SMS-TAN (or mTAN, for mobile Transaction Authentication Number) is an acronym designating a one-time password (OTP – One Time Password) transmitted by text message (SMS) to a user’s mobile phone. SMS-TAN (or mTAN) has been considered increasingly insecure, particularly by authorities such as the German Federal Office for Information Security (BSI). The European Banking Authority (EBA) has clarified that SMS-TAN would not be considered SCA-compliant in certain architectures.
In practice, many banks, particularly in Germany, have ceased offering or plan to discontinue this option due to increased security risks and to comply with PSD2.
3. How can fraudsters intercept the SMS authentication code?
The sources describe several common attack vectors that exploit the vulnerability of SMS within the SCA framework:
- Compromise of the multi-purpose device: If the payment is initiated via a mobile phone or smartphone, a hacker only needs to compromise that device to obtain all the information necessary for the fraudulent transaction. The malware can potentially access both the knowledge element (banking application password) and the OTP code received by SMS, thereby breaking the SCA independence requirement.
- SIM swap attacks: Attackers can perform SIM swaps to impersonate the victim’s phone and thereby receive and validate the fraudulent transaction.
- Exploitation of SS7 vulnerabilities: Criminals have exploited long-known security flaws in the SS7 protocol (Signaling System 7, used by mobile operators) to bypass authentication. This vulnerability notably allows call forwarding (Rufnummerumleitung) to be set up and SMS messages to be rerouted to a number chosen by the fraudster. German customers have been affected by attacks using these flaws to drain bank accounts.
4. What are the specific security requirements if SMS is used on a smartphone?
If the authentication code (such as OTP by SMS) is used through a multi-purpose device (a mobile phone or tablet that is used both to initiate the payment and to receive the code), the Payment Service Provider (PSP) is subject to very strict security measures to reduce the risk arising from the alteration of that device.

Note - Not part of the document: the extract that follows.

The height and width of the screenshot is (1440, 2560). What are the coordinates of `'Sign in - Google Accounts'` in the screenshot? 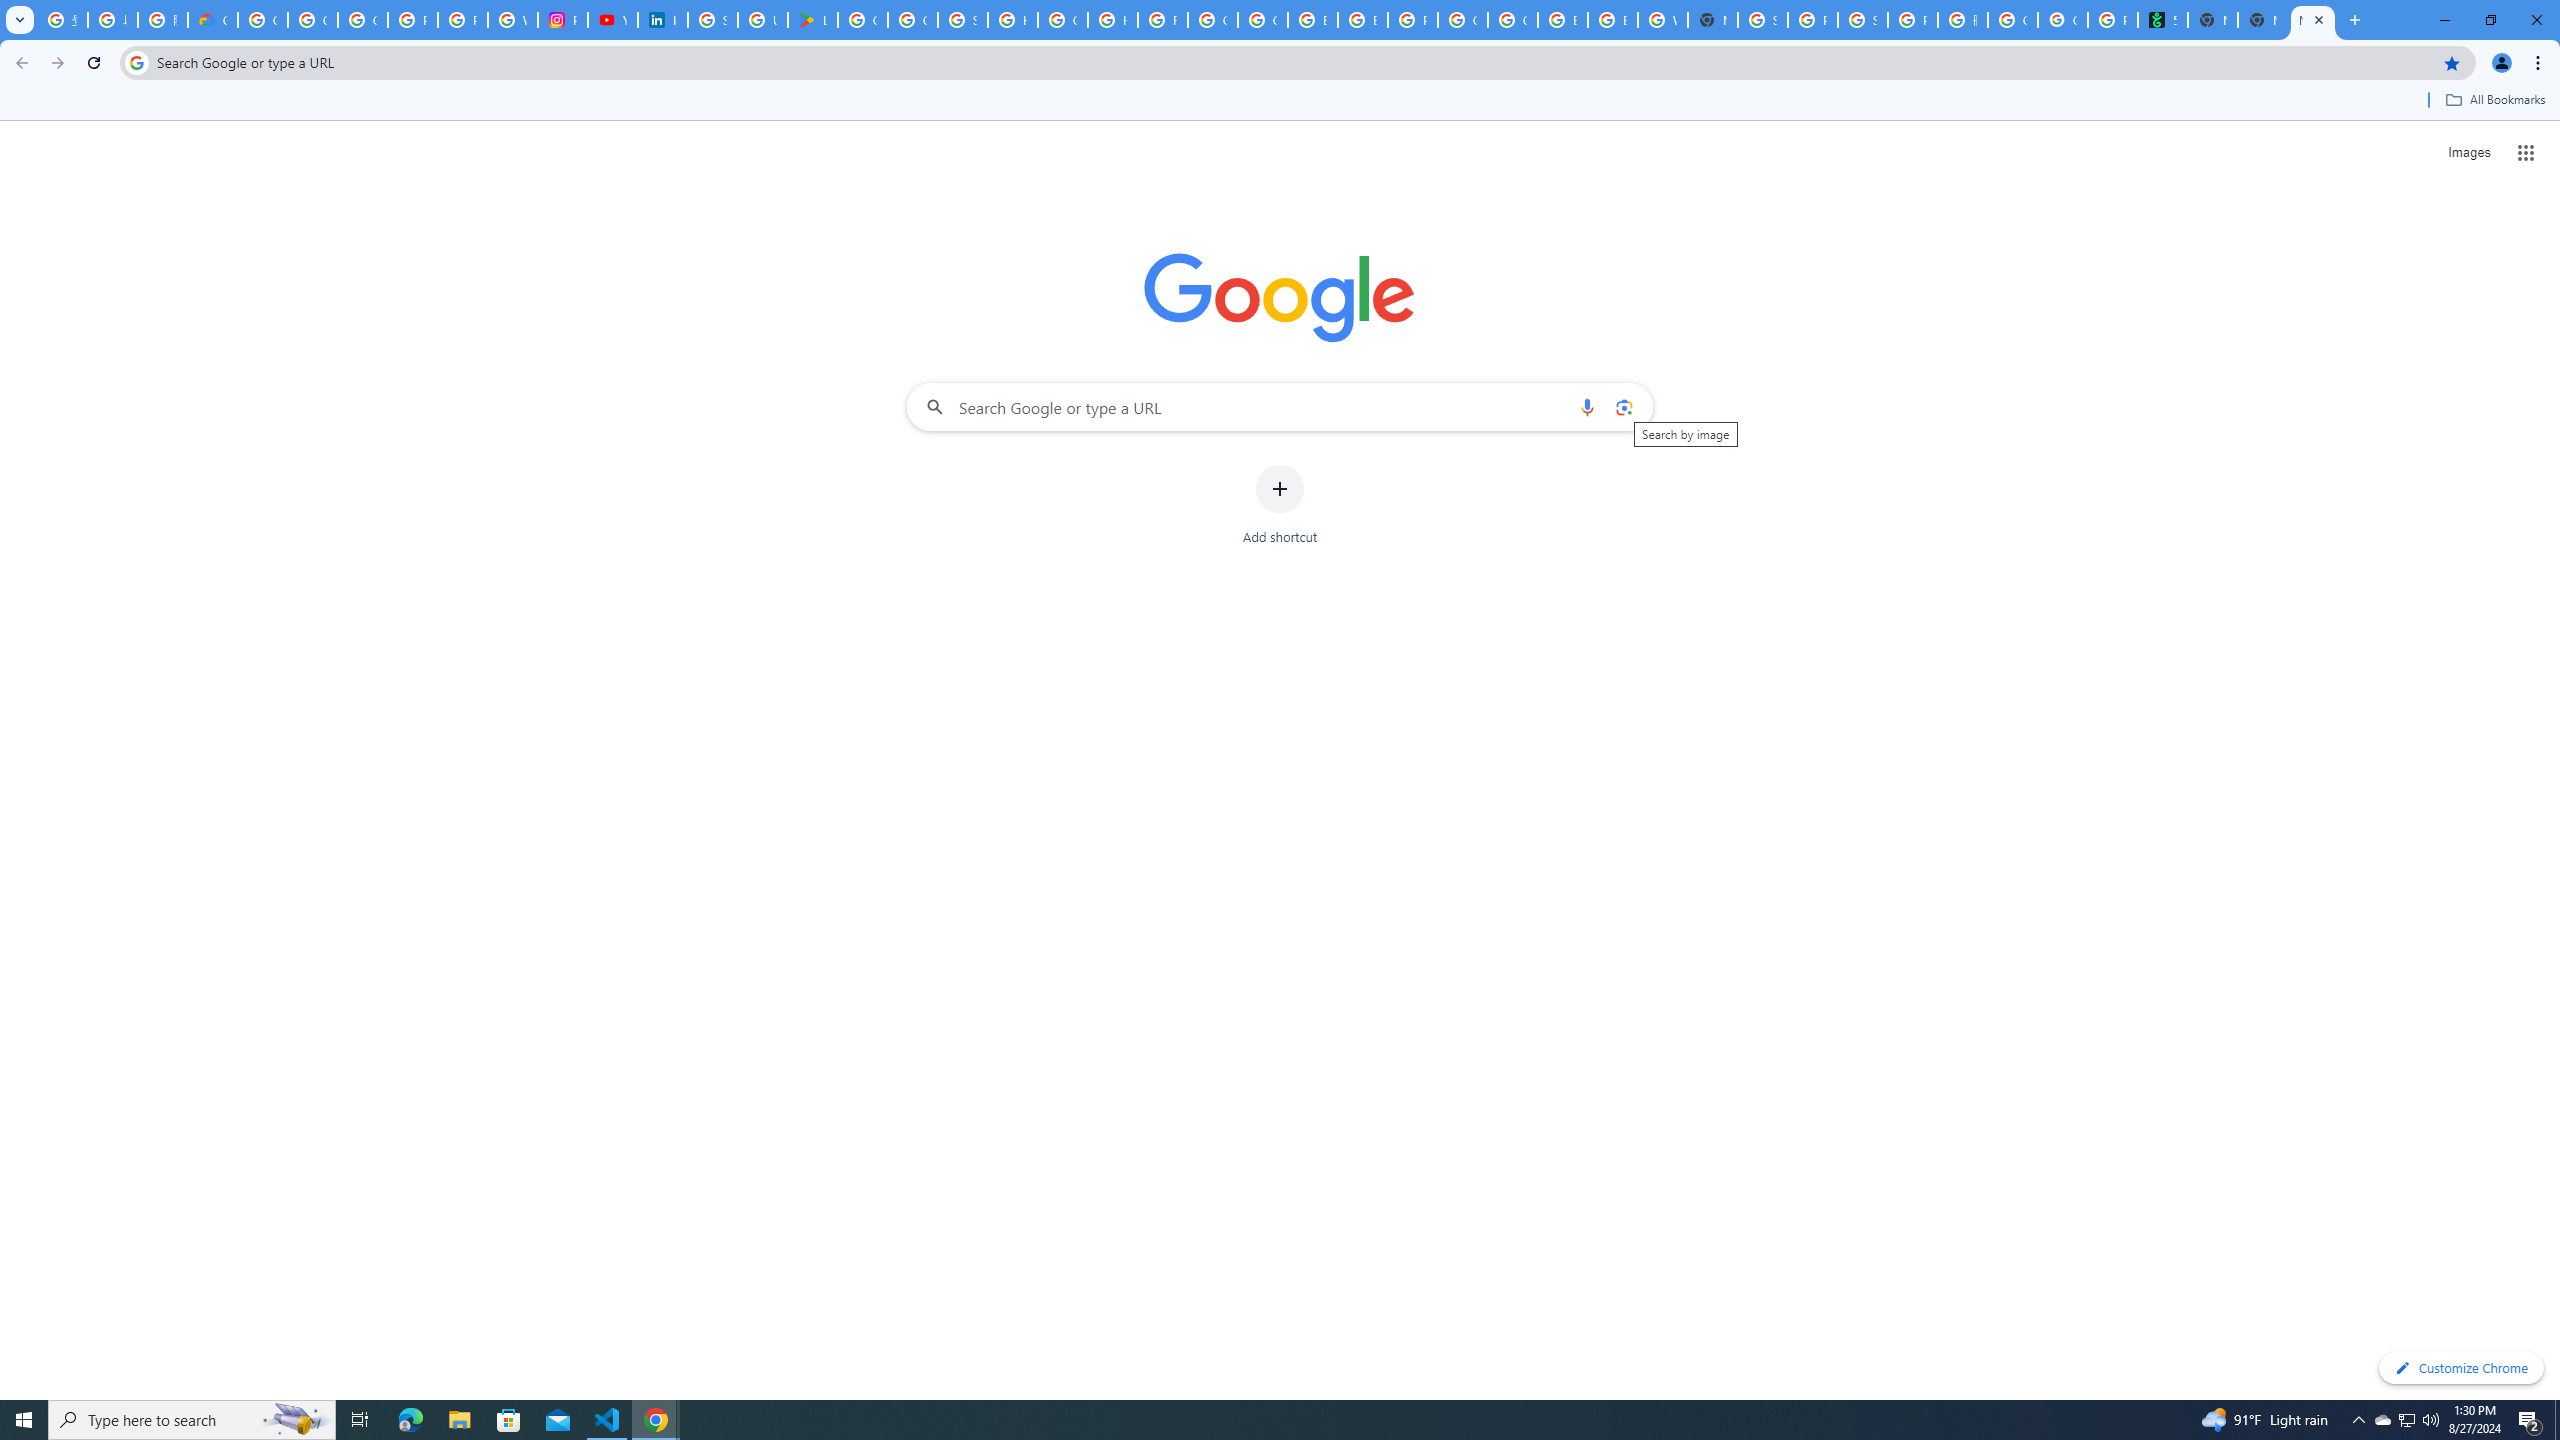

To ensure the independence of the elements as required by Article 9 of the RTS, the PSP must imperatively provide for:
- The use of separate secure execution environments through the software installed on the multi-purpose device.
- Mechanisms to ensure that the software or device has not been altered.
- Mechanisms to mitigate the consequences in the event of alterations.
Without the implementation of these sophisticated technical guarantees ensuring logical separation of the factors, the SCA independence requirement is not fulfilled.
5. What remedies may I have if my bank used a non-compliant SMS method?
Although the sources do not describe in detail the compensation procedure for victims, they indicate a key principle related to SCA compliance:
- If the payer’s payment service provider does not require strong customer authentication (SCA), the payer shall not bear any financial loss, unless he or she has acted fraudulently.
If a PSP used an SMS-based authentication process that did not comply with the strict independence and security requirements set out in Article 9 of the Delegated Regulation for multi-purpose devices, this could indicate a failure to effectively apply regulatory SCA, potentially opening the way for a claim against the PSP.
PSPs are further required to put in place transaction monitoring mechanisms to detect unauthorized or fraudulent payment operations, taking into account risk factors such as known fraud scenarios or signs of malware infection.
In summary: Using SMS as a possession factor on a smartphone for a transaction is comparable to storing two security keys (password and SMS code) in the same unlocked drawer of a house (the phone). The regulation (PSD2) requires the bank to ensure that these keys are kept in separate reinforced rooms (secure execution environments). If this separation does not exist, security is compromised, and the authentication is not considered strong and independent.